High Throughput Sequencing has many potential application areas, these include:
- De novo genome or transcriptome assembly: Projects of this type assume no or little prior knowledge of the genome or transcriptome in question. Overlap between the (paired end) reads are used to build consensus sequences, called contigs, representing reconstructed pieces of the genome. These can be ordered and oriented with the use of mate pairs (long-insert libraries) to generate scaffolds. For transcripts, isoforms/splice variants can be detected with the right data. Requirements for this application are long reads, high coverage, combining short-insert with long-insert libraries. The computation is high-memory and cpu intensive. The NSC can help in determining the best strategy for a successful de novo project, please inquire.

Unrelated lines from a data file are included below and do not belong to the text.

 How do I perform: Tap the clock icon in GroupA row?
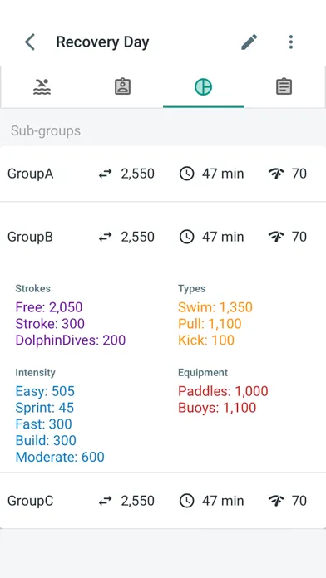click(x=187, y=174)
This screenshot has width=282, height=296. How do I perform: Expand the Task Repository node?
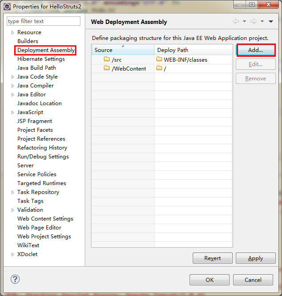(x=12, y=192)
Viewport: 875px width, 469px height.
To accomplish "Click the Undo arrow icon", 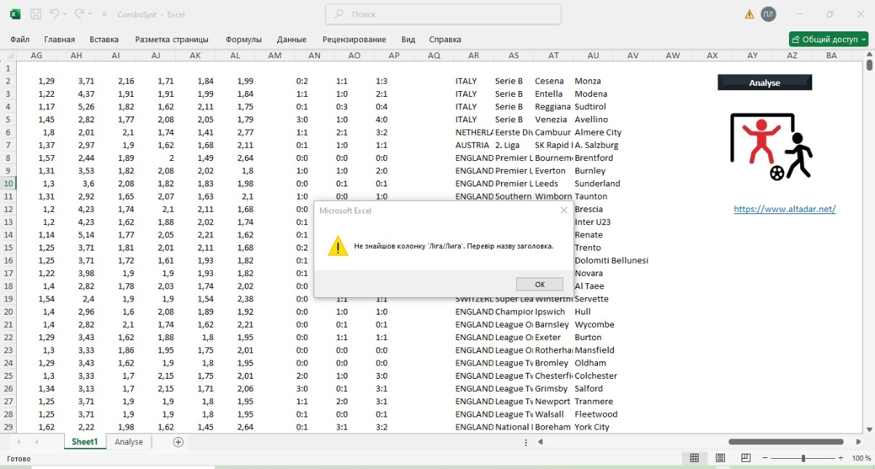I will pyautogui.click(x=54, y=14).
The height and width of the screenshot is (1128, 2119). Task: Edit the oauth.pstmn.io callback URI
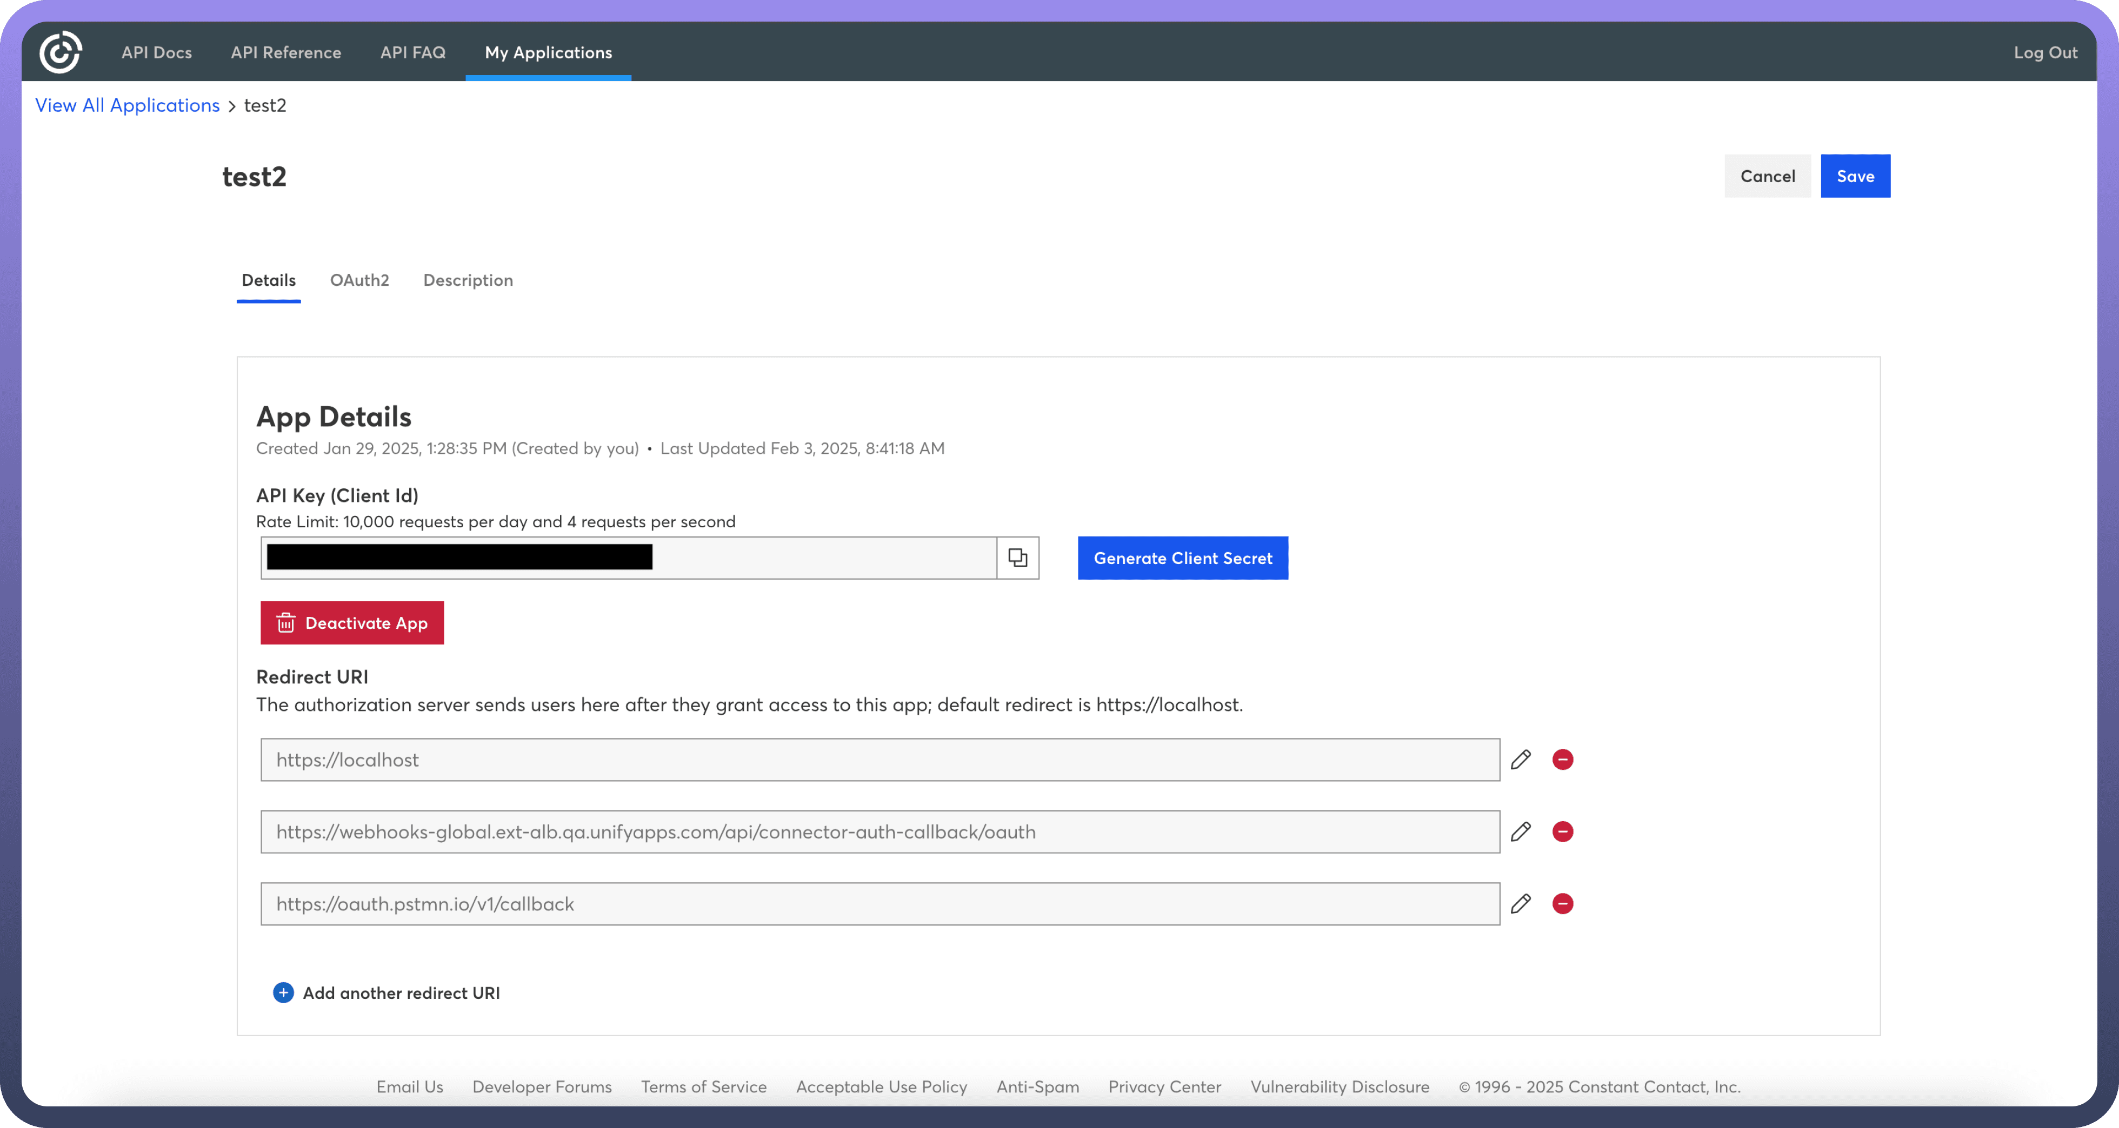tap(1521, 904)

- Amplicon sequencing: For diversity analysis or resequencing restricted portions of the genome in many samples. Amplicon size should be matched with the read length such that the whole amplicon can be read. Commonly, barcodes are used to pool amplicons from different samples. The NSC has guides for designing amplicon projects, please inquire. Requirements are pure PCR products with as little short fragments (primers, primer-dimers) as possible.
- Whole genome or exome re-sequencing: The goal in such projects is to sequence a sample from an organism for which a reference genome is available (thus "re-sequencing") and to map the reads from the sample to this reference. Following mapping, it is possible to bioinformatically characterise the variance between the sample and the reference. Since the greatest number of functionally important variante are typically located within protein coding regions, one often restricts sequencing to the exome by applying sequence capture/enrichment technologies. The key requirements to the sequencing technology for this application are high accuracy and good coverage, in order to correctly characterise the variants in the sample. Read length is less critical as the reads are mapped to the reference, and it can be pointless to have reads longer than the target regions. Nevertheless, longer reads can be useful by enabling a more precise characterisation of insertion and deletions in the sample and facilitate phasing of variants.
- Bisulfite sequencing: requires high coverage of the target region (e.g. RRBS reduced representation bisulfite sequencing).
- SmallRNA sequencing: micro RNAs are 21-23 nt and even the larger "small RNAs" are not much longer than 30 bp, thus read length is not a requirement for their study. The goal with many small RNA studies is either discovery of novel molecules or detection of differential expression between samples. It is thus important to sequence to a sufficient depth to be able to discover lowly expressed small RNAs or to be able to detect them as differentially expressed. In addition, small RNAs can be difficult to isolate from total RNA and thus a certain fraction of sequencing is always wasted on off-target sequencing, adding to the yield requirements of the sequencing technology. Illumina technology together with multiplexing is usually the chosen strategy for small RNA sequencing.
- RNA sequencing: read length is not critical if a high quality annotated genome or transcriptome is already available, as reads can primarily be used as tags and "counted" per gene. However, for detection of splice junctions, longer read length are required. Good coverage is required for power in detecting differential expression between samples, particularly for lowly expressed genes.
- Chromatin Immuno-precipitation (ChIP) sequencing: reads are used as tags, so short read lengths are sufficient, however, coverage is important and must be tailored to the size of the pulled-down region (eg. widespread or promoter-specific histone marks, transcription factors). Single end reads are normally sufficient, but paired-end or tag strategies should be considered if duplicate reads prove to be problematic (see for example http://www.pnas.org/content/10
9/4/1347.abstract?sid=a14a0477 -693f-43f9-8375-b6a5f19118af). Optimising the size of input chromatin is important to obtain good resolution of the technique whilst avoiding bias. However, perhaps the most critical consideration is using an antibody tested and shown to be specific for the target protein. Note that ChIP destined for sequencing must not be performed with salmon sperm or other nucleic acid blocking agents.